### Records shown:
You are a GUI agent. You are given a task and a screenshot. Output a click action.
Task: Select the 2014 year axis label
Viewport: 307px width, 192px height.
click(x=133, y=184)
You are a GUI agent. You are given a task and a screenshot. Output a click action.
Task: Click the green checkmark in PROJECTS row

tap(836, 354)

* * *

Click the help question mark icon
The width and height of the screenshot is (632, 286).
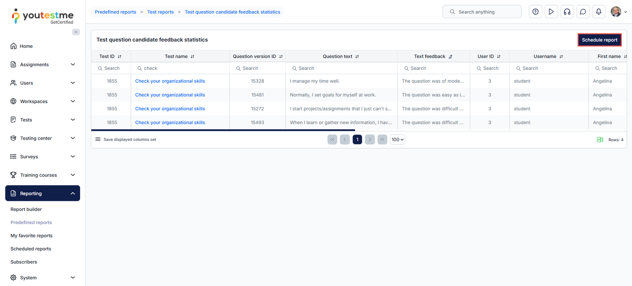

### What to do:
The line above containing "Click the help question mark icon", the line containing "The width and", and every line between them are to be transcribed exactly; no other line is wanted.

### Exercise solution:
Click the help question mark icon
The width and height of the screenshot is (632, 286).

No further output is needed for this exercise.